Centro Andaluz de Biología del Desarrollo (CABD, UPO-CSIC-JA), Facultad de Ciencias Experimentales (Área de Genética), Universidad Pablo de Olavide, 41013 Sevilla, Spain.
Genes (Basel). 2021 Mar 6;12(3):377. doi: 10.3390/genes12030377.
The current availability of complete genome sequences has allowed knowing that bacterial genomes can bear genes not present in the genome of all the strains from a specific species. So, the genes shared by all the strains comprise the core of the species, but the pangenome can be much greater and usually includes genes appearing in one only strain. Once the pangenome of a species is estimated, other studies can be undertaken to generate new knowledge, such as the study of the evolutionary selection for protein-coding genes. Most of the genes of a pangenome are expected to be subject to purifying selection that assures the conservation of function, especially those in the core group. However, some genes can be subject to selection pressure, such as genes involved in virulence that need to escape to the host immune system, which is more common in the accessory group of the pangenome. We analyzed 180 strains of , a bacterium that colonizes the gastric mucosa of half the world population and presents a low number of genes (around 1500 in a strain and 3000 in the pangenome). After the estimation of the pangenome, the evolutionary selection for each gene has been calculated, and we found that 85% of them are subject to purifying selection and the remaining genes present some grade of selection pressure. As expected, the latter group is enriched with genes encoding for membrane proteins putatively involved in interaction to host tissues. In addition, this group also presents a high number of uncharacterized genes and genes encoding for putative spurious proteins. It suggests that they could be false positives from the gene finders used for identifying them. All these results propose that this kind of analyses can be useful to validate gene predictions and functionally characterize proteins in complete genomes.
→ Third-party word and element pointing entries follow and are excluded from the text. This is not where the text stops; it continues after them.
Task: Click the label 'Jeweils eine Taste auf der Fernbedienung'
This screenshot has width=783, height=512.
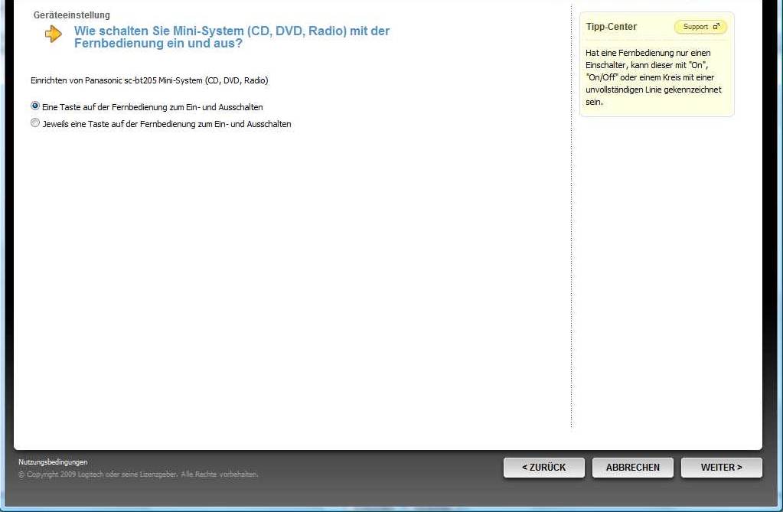Action: coord(167,124)
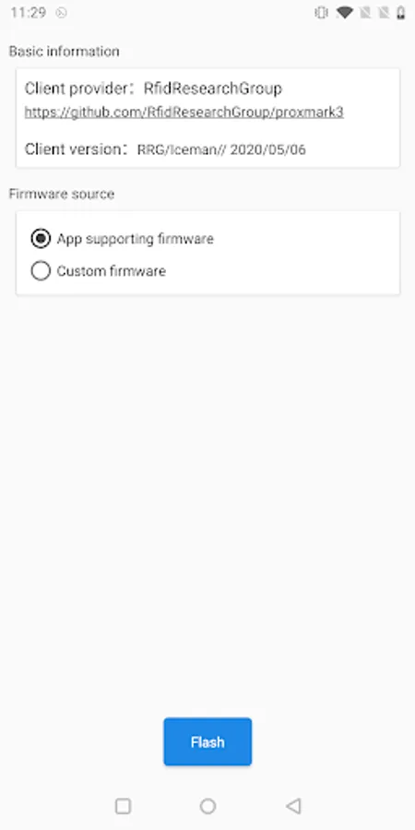The width and height of the screenshot is (415, 830).
Task: Tap the Wi-Fi status bar icon
Action: coord(345,12)
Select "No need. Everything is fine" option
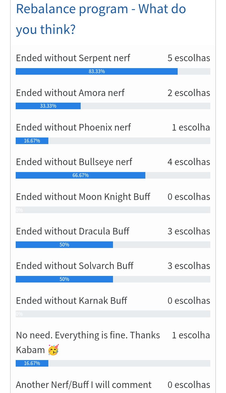 coord(88,335)

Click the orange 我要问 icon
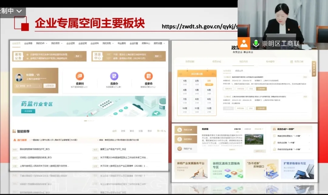tap(80, 76)
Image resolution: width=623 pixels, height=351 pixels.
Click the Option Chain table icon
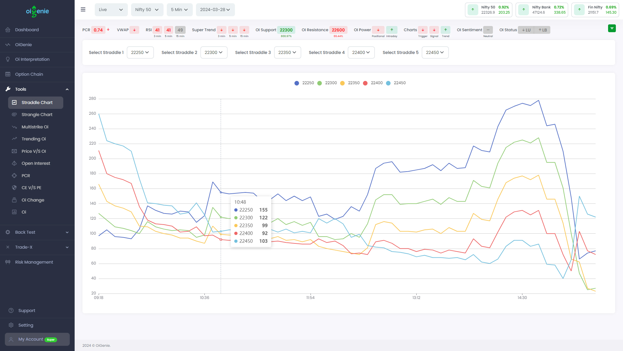coord(8,74)
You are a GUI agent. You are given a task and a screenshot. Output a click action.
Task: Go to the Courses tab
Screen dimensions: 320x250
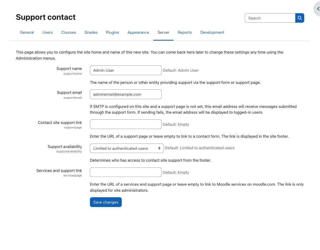(69, 32)
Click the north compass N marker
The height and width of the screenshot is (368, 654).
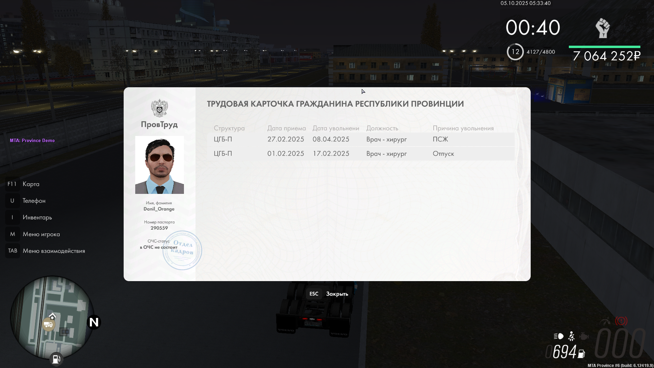click(94, 322)
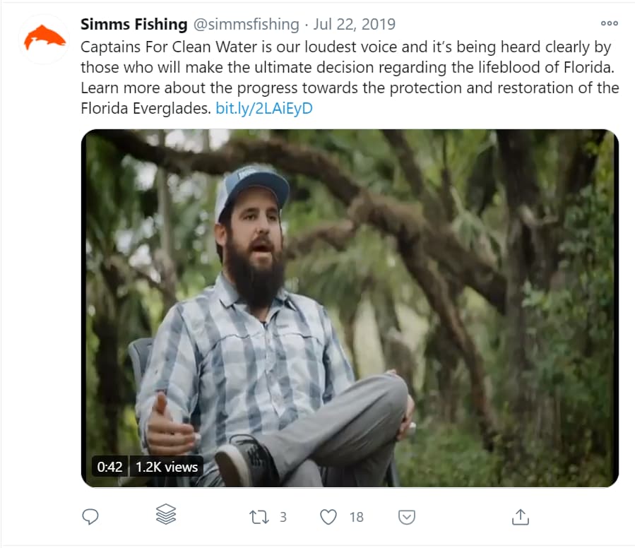Click the like count of 18
Screen dimensions: 635x548
coord(357,517)
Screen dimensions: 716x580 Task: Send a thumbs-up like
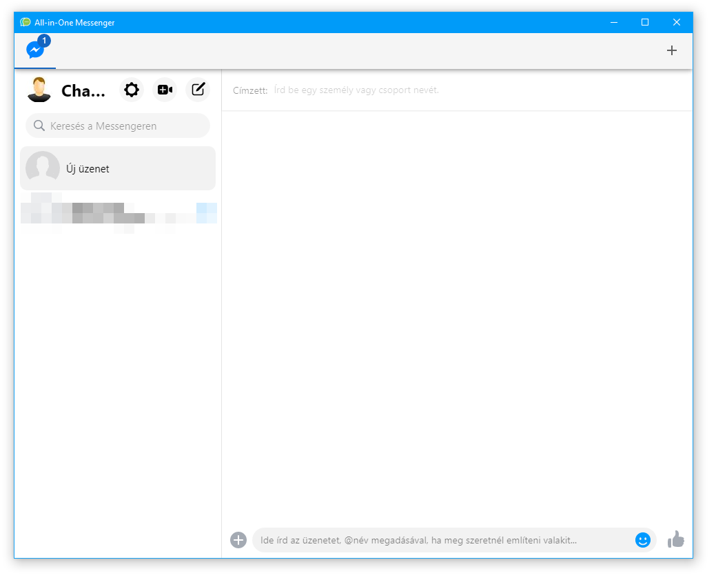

目前,完整基因组序列的可用性使得人们可以了解到,细菌基因组可能带有特定物种所有菌株基因组中不存在的基因。因此,所有菌株共有的基因构成了物种的核心,但泛基因组可能更大,通常包括仅在一个菌株中出现的基因。一旦估计了一个物种的泛基因组,就可以进行其他研究来生成新的知识,例如对蛋白质编码基因进化选择的研究。泛基因组的大多数基因预计会受到纯化选择的影响,以确保功能的保守性,尤其是核心组中的基因。然而,一些基因可能会受到选择压力的影响,例如参与毒力的基因需要逃避宿主免疫系统,这种情况在泛基因组的附加组中更为常见。我们分析了 180 株 ,这种细菌定植在世界上一半人口的胃黏膜上,其基因数量较少(一个菌株约有 1500 个基因,泛基因组中有 3000 个基因)。在估计了泛基因组之后,我们计算了每个基因的进化选择,发现其中 85%受到纯化选择的影响,其余基因则存在一定程度的选择压力。正如预期的那样,后者群体富含编码膜蛋白的基因,这些蛋白可能涉及与宿主组织的相互作用。此外,这个群体还存在大量未被表征的基因和编码假定假蛋白的基因。这表明它们可能是用于识别它们的基因发现者产生的假阳性。所有这些结果表明,这种分析可以用于验证基因预测,并对完整基因组中的蛋白质进行功能表征。